Durum ne ara böyle karmaşık bir hale gelmişti? Karşımızdaki kesinlikle bir insan değildi. Ne olduğunu bilmiyorum. Ama o bomboş olan gözleriyle bile insanı korkudan dibe sokabiliyordu. "Evet. Fazla sessizsiniz." o şey bizim tarafa doğru gelmeye başladığında birkaç kişi geriye çekildi.

"Bu tepkinizi anlayışla karşılayacağım. Bence benim sayemde hayatta kaldığınızın farkındasınızdır." kol yakalarını sıyırdı, o sırada fark ettim. Teni parlıyordu resmen güneşin altında.

"Hepiniz o gemide ölmüş olmalıydınız. Benim sayemde hayattasınız." bu ne demek? Yoksa?

"Yani bizi bu normal olmayan bir adaya getirerek kurtardığını mı söylüyorsun?" Simone'nun cesaret edip konuşmasına şaşırmıştım, ben ağzını açamayacak kadar korkuyordum. Sylvester onu görünce kocaman bir sırıtma kondurdu yüzüne. "Her evrende aynı kalıpta insanlar görmek ne güzel. Merak etmeyin. Sizi merakta bırakmayacağım."

elini şıklattığında yer sarsılmaya başlamıştı. Hızlıca yere çömeldim. Düz zeminin altından büyük gri taşlar çıkıyor gibiydi. Tamamen dışarı çıktığında bunun bir saat olduğunu fark ettim. Bir güneş sembolü vardı, ortasında ise yelkovan ve akrep çalışır şekilde dönüyordu.

"Bunu görüyor musunuz? Bu ne zaman dönüşünü tamamlasa tekrardan bir oyun oynayacağız sizinle. O zaman belki sizi kurtarmış olacağım." herkes sessizliğe gömülmüşken devam etti.

"Süresi kararsız. Bazen hızlı gidiyor bazen yavaş. Onu da sizin çözmeniz gerekicek. Her dönüş sonunda aranızdan biri ayrılacak maalesef. Ama üzülmeyin. Her biri ayrıldığında özgürlüğünüze yaklaşıcaksınız." Pedro'nun bağırışını duydum. "Ne sikik bir oyun bu?! Bunu oynayacağımızı mı düşünüyorsun?!"

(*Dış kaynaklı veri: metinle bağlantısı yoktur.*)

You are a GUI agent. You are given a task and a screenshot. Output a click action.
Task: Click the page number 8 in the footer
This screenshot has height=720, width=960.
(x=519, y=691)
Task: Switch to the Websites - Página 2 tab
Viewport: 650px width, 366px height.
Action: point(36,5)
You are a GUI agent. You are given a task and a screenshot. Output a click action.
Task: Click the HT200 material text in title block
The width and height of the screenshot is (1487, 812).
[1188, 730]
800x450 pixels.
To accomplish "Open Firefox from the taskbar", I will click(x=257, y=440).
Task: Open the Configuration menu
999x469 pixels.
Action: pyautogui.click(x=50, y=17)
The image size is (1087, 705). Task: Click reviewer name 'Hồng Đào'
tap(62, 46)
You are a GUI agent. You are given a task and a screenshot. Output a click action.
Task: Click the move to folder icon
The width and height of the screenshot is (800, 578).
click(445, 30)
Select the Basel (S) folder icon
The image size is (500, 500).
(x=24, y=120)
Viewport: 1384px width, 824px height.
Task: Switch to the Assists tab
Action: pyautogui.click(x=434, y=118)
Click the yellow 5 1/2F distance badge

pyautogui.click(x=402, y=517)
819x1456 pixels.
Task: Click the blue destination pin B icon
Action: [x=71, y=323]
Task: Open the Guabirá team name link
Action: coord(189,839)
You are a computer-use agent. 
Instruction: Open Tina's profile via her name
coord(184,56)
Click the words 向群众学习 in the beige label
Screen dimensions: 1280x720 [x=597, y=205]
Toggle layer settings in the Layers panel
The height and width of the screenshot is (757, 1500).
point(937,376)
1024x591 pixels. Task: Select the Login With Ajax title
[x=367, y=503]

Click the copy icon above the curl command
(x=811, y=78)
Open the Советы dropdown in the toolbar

"Evet. Oynamak zorunda kalıcaksınız. Oynamadığınız zaman öleceksiniz. En azından oynayarak bir şansınız olacak." bu yaşadıklarım gerçek olamazdı. Bir ölüm oyununa maruz kalamazdım. Büyük bir şaka olmalıydı bunların hepsi. Belki komadaydım diye düşünmeden edemiyorum. Uyandığımda babam ve annem yanımda olacaktı ve onlara bu tuhaf rüyayı anlatacaktım. Böyle olmalıydı.

"Bu kocaman bir saçmalık, gidiyorum ben!" Pedro kalkıp gitmeye çalıştığında birkaç adım atamamışken dizlerinin üzerine çöktü. Yüzündeki acı belli oluyordu, ellerini başının iki tarafına yerleştirdi. Gözlerini sımsıkı kapatırken acıyla çıkan bağırışını dinledim. Laila, onun elini tutup bir şeyler diyordu 'sakin ol, uyacağını söyle.' bunu duydum sadece.

"Tamam! Tamam! Kes şunu!" Sylvester sadece gözünü onun üzerinden çekmesi üzerine Pedro kendine gelebilmişti. Hızlı nefes alıp verirken göğsünü tuttuğunu gördüm.  Bunların hepsi gerçek görünüyordu.. Bir rüyada değil miydim yoksa?

"Hayır. Değilsin. Bir kabustasın." Sylvester beni duymuş muydu? Bu ne biçim bir yaratıktı? "Şimdi sizin her şeyi sindirmeniz için yalnız bırakacağım." Taştan yapılma saatin üstüne elini koydu. "Görüyorsunuz. Süre işliyor. Kendinizi oyuna hazırlayın. Hayatta kalmak için elinizden geleni yapın. Başka şansınız olmayacak. Ayrıca üç tane gruba ihtiyacım var. Yedi kişiyi geçmeyecek şekilde olmalı. Bol şans."

Gözlerimi sadece birkaç salise kapattığıma eminim ama yok olmuştu. O insan üstü bir şeydi. Ne yaparsak yapalım ondan kaçamazdık. Karşımızda yenilmez bir şey vardı. Yoksa cennete miydim? Ellerimi birbirine kenetleyip dualar okumaya başladım. Annem ne zaman kiliseye çağırsa gitmemiştim. Ne kadar safmışım. Belki cehennemdeyim.

"Ne yapıyorsun sen? Tanrı bizi kurtarır mı sence aptal?!" Harry'nin sesiyle gözlerim doldu. Ben bir şey diyemeden Yennefer konuşmuştu. "Bilemezsin. Şu an birbirimize saldırmaktan daha önemli meselelerimiz var."